[Traumatic brain injury: impact on timing and modality of fracture care].

Traumatic brain injury (TBI) represents the major "killing factor" after trauma in young individuals. Those patients who survive the initial injury are highly susceptible to secondary insults to the injured brain which are mainly caused by hypotension and/or hypoxia in the early resuscitative period. Furthermore, a potent inflammatory cascade is initiated within the injured brain which leads to the development of brain edema and delayed neuronal cell death.

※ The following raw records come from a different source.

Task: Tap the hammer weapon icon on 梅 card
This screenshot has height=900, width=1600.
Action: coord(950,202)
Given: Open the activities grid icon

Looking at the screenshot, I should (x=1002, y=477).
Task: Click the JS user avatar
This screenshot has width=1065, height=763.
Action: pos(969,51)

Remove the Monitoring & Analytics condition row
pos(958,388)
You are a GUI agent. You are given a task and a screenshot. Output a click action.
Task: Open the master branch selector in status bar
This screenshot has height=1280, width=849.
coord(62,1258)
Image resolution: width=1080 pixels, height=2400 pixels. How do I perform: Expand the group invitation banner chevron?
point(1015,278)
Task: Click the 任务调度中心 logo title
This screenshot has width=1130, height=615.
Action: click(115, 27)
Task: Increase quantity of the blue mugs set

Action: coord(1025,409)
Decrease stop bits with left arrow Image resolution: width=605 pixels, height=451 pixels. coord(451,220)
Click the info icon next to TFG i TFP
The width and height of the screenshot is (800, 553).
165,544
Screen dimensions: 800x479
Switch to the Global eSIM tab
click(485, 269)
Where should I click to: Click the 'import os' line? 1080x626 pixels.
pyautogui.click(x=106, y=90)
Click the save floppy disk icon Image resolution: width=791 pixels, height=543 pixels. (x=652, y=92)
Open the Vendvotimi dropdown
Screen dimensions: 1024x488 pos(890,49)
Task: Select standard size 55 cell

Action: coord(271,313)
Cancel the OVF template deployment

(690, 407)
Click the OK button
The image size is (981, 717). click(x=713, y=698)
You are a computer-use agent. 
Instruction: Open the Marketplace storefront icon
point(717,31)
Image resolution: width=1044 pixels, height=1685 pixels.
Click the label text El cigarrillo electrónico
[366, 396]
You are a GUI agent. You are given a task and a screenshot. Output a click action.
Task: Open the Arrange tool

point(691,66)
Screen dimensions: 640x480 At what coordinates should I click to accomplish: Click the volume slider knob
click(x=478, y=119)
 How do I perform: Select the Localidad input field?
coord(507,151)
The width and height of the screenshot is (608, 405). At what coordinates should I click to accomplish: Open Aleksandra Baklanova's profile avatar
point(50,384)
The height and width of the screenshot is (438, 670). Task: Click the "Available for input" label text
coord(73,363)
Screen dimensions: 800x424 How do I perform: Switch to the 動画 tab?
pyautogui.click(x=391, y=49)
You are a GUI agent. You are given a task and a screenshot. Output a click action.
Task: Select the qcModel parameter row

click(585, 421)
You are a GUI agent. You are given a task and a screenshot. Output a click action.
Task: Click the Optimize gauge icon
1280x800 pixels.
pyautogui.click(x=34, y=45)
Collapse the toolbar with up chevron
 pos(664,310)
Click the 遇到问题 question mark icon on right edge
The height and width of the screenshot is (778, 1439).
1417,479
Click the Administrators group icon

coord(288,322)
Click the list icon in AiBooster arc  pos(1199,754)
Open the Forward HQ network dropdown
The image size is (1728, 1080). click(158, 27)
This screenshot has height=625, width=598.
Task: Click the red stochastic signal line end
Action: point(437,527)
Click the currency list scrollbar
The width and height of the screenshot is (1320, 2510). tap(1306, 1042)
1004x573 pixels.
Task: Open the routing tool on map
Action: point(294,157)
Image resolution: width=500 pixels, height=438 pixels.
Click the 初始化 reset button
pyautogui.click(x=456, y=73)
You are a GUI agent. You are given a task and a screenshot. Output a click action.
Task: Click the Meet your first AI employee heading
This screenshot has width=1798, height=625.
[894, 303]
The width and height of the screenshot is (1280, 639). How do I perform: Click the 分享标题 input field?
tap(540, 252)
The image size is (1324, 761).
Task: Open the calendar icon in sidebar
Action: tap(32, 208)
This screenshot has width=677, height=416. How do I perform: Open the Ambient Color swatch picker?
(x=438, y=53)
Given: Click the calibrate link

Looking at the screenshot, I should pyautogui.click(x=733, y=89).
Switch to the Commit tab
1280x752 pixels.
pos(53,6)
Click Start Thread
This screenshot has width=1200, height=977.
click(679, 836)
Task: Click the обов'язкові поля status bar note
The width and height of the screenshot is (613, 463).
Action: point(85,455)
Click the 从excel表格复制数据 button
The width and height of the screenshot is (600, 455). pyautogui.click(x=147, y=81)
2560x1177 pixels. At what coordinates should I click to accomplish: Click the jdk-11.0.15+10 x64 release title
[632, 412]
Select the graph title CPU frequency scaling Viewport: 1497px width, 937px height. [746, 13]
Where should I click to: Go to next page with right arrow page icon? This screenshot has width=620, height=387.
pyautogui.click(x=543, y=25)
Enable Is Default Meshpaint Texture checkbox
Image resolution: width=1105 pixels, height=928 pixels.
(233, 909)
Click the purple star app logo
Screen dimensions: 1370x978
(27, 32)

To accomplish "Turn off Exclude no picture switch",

This profound endogenous neuroinflammatory response after TBI, which is phylogenetically aimed at repairing lesioned tissue and defending the brain from invading pathogens, is in large part responsible for the extent of secondary brain damage and adverse outcome. Thus, the optimal management of the multiply injured patient, based on a thorough understanding of the pathophysiological alterations after TBI, should avoid an iatrogenic "second hit" which may be devastating to the injured brain. The standard approach of "early total care" for isolated fractures should be strictly avoided in brain-injured patients in favor of an "orthopedic damage control" concept with temporary external fixation of long bone fractures and priority given to early transfer to intensive care. The present review provides an up-to-date overview on the neuroinflammatory pathophysiology of brain injury and its implications for an optimized concept of fracture care in TBI patients.